Let me update you. Up until this point I have had in the back of my mind that I want to go into broadcast journalism and be a report for a new station. A few days ago it hit me that maybe that is not what I want to do in life. It was a career that I had come across to combine two things. Acting/performing, which I love, and writing, which I'm good at. But the other day it hit me. I don't want to be a reporter. Sure it's fun now, but I'm not getting as much enjoyment out of it as I would like, so would I really be happy in 10 or 15 years down the road doing just that? Probably not. However, there is something that I do enjoy very much which I have only recently found a passion for within the last year. Producing.
I promised myself I would never be an actor because it's too risky of a business, and while producing isn't much better, it makes me ridiculously happy. Take tonight for example. Finding that script, I can't even begin to describe to you the excitement it brought me. It motivated me to start editing, and cutting, and making all sorts of little changes here and there until it is perfect. It will be perfect. It motivated me to work out casting bugs and find instrumental tracks. It sparked a fire in me. A fire that feels so warm and burns so bright.

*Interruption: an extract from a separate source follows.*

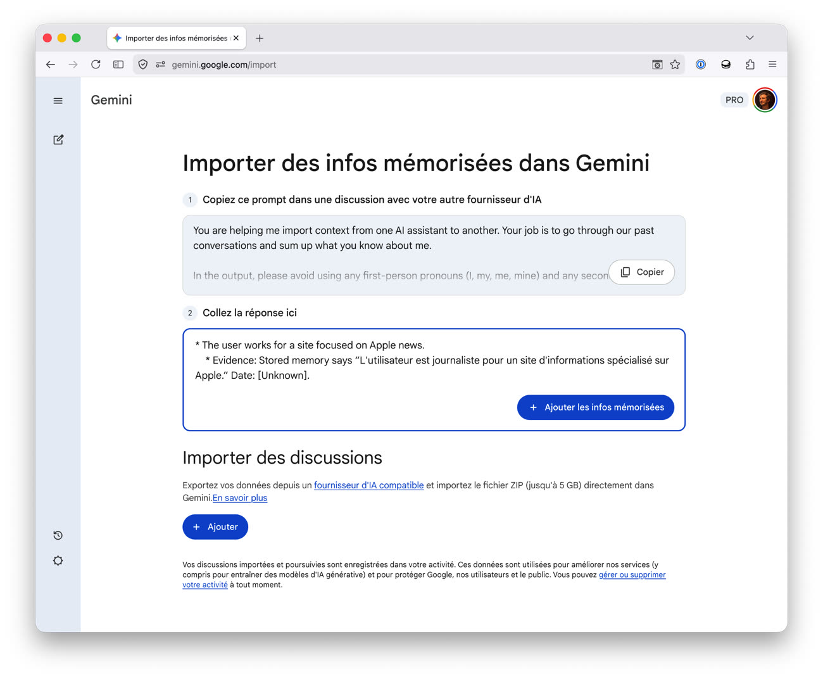Follow the En savoir plus link
823x679 pixels.
pyautogui.click(x=240, y=498)
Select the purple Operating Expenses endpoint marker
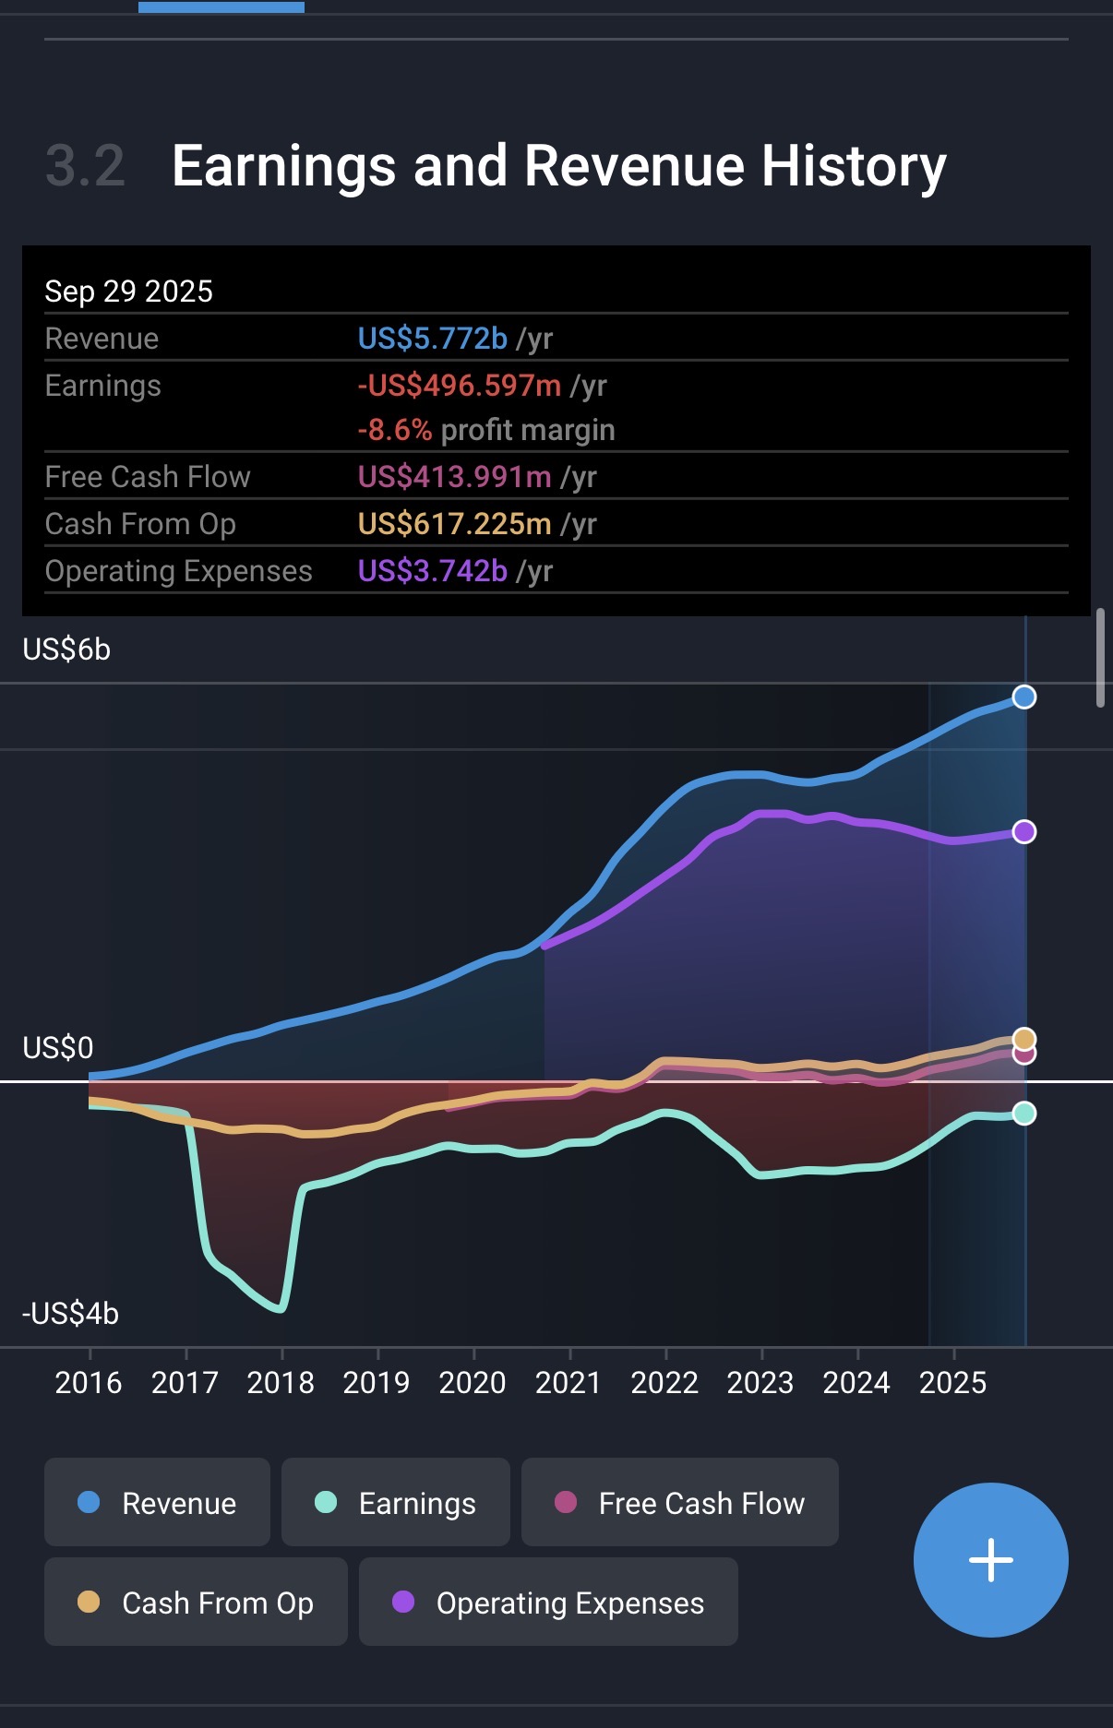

Now back to where I was headed with this. I want to keep working until everything is perfect. Until every last details has been worked out and we are ready to jump into rehearsals. I'm so excited and it gives me the absolute best feeling in the world. A feeling that I never want to lose. This time last year, to get to this point was only a dream, and now a year later we are already moving onto a second phase. A second chapter of novel which has only just begun.
I can't wait to see what else will come of this. :)
And once I'm done with this project, I can't wait to move onto the next one. I do believe this is something that I could be happy doing for the rest of my life no matter how little it pays. Because in the end, what is money worth if you are not happy? Nothing.